Hayati Yaman: Hepsini ayrı ayrı not ederek burada şu yaratılıştan, burada ise şu yaratılıştan bahsediyor, şeklinde detaylı izahlar yapmak istemiyorum. Sen zaten araştırmacı bir karaktere sahip olduğun için ben topluca, bugün bilimsel karşılığının da olduğu ne tür yaratılışlardan söz edildiğini yazacağım sana. Ve sen o açıklamalarım ışığında kendin o ayetlerin hangi tür yaratılışa karşılık geldiğini bul olmaz mı?

Altaykan Eryiğit : Olur hocam. Hatta çok daha iyi olur ve o şekliyle belirtmenizden daha memnun olurum.

Hayati Yaman: Bahse konu olan ve benim de yanına eklediğim o ayetlerin:

Bir kısmı, elementer yaratılışı anlatır. Ki onlar toprak, balçık, pişmiş toprak vs. gibi ifadelerin geçtiği ayetlerdir. Onlar yıldız ve gök cismi statüsünde olan dünyamızın sıcak ve canlıyken ki halini, soğuyup ölmesinden sonraki hâlini anlatır. Özellikle pişmiş toprak karşılığı, sıcak halinin izahıdır.

Bir kısmı, bütün canlılığın sudan yaratılmaya başladığını anlatan ayetlerdir. Canlılık yeryüzünde sudan başlamıştır. Hatta bu su; kirli, bulanık ve mayalanmaya elverişli durgun iç sulardır. Evrim teorisi de bunu açıklar. Biyoloji bilimi, uzayı araştıran Astronomi ve uzayda canlılığı araştıran Astrobiyoloji bilimi bunu açıklar. Çünkü gerçekten de öyledir. Önce Dünya ölecek hayata zemin ve yatak oluşturacak. Sonra Dünyada canlılık suda başlayacak, sudan karaya geçecek ve en son insan türü sahaya çıkacak!

Bir kısmı, yeryüzündeki biyolojik yaratılışı anlatır.

Bir kısmı ise zigottan yani nefes alan bir hücreden (nisa-1) ve kan pıhtısından, meni içindeki sperm ve sağrı bölgesinden gelen yumurtadan yaratılışımızı anlatır. Bunlar da embriyolojik yaratılış ayetleridir. Aynı zamanda fetüs ve gelişimini; et parçasına kemik yaratılışını ve kemiklere kas giydirilmesini anlatır. Bunları da, yine Biyoloji ve özellikle Embriyoloji bilimi açıklar.

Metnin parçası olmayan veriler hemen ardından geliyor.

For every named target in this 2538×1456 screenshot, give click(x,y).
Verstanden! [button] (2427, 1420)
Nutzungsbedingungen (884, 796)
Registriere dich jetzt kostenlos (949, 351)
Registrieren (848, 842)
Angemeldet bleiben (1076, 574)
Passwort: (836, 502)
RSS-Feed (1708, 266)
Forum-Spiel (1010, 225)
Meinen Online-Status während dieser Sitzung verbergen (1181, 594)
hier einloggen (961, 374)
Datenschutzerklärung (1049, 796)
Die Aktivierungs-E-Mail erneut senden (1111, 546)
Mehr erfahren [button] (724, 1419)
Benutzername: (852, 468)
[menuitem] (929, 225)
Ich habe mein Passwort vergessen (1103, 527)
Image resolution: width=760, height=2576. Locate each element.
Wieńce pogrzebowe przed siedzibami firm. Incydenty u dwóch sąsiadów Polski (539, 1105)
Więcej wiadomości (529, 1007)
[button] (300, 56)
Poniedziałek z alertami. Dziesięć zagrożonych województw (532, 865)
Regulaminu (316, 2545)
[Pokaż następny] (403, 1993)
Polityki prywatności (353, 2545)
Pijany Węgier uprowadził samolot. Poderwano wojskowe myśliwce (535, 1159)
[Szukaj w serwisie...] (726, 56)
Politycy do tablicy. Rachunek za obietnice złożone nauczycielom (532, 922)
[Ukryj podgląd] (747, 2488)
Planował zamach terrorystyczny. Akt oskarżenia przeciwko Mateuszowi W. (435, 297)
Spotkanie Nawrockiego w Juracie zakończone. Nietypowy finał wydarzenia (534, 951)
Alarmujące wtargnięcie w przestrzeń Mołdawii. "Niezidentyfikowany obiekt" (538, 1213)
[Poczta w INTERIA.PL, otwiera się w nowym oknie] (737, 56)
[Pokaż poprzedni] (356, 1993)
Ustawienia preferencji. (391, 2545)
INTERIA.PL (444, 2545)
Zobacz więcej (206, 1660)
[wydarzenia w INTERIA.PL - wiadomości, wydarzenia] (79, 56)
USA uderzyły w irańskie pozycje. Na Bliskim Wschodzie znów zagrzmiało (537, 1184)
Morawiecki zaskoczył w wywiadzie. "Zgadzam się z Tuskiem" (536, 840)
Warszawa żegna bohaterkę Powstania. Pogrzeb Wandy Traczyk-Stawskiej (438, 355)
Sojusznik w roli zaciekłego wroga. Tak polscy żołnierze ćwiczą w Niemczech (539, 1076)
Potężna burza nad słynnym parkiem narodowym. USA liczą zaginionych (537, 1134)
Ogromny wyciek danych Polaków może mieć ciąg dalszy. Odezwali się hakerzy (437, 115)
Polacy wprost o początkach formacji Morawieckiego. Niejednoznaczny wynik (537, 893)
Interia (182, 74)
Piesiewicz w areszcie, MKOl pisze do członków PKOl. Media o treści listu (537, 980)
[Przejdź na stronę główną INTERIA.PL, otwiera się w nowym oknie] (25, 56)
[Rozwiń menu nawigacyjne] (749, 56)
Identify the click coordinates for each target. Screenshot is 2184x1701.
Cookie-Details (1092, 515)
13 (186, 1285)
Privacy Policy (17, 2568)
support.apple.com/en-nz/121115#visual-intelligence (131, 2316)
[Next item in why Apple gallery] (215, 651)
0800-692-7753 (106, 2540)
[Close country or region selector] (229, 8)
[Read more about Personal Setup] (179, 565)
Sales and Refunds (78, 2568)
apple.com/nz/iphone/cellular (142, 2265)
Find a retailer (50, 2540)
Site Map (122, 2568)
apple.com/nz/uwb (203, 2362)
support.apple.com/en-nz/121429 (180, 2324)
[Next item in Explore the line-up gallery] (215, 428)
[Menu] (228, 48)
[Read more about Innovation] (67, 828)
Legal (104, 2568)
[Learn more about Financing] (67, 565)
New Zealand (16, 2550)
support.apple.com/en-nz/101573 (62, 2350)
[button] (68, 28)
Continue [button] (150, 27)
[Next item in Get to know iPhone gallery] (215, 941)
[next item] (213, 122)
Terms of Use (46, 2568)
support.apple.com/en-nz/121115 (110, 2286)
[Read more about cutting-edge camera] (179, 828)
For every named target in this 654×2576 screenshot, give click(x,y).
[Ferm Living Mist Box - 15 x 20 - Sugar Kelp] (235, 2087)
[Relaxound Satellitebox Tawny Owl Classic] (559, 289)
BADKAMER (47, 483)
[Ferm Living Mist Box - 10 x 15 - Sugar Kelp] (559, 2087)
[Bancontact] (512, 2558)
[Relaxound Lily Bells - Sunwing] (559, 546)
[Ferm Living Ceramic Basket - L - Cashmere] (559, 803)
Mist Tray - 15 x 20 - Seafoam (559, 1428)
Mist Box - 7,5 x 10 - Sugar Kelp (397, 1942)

Altaykan Eryiğit : Çok teşekkür ederim hocam. Biyoloji dersinden anlattıklarınız da bir şerit gibi gözümün önünden geçti şimdi: O ayetleri bu açıklamalarınız doğrultusunda tekrar okuyacağım. Ve büyük bir ihtimalle taşlar yerine oturacak gibi duruyor şimdiden!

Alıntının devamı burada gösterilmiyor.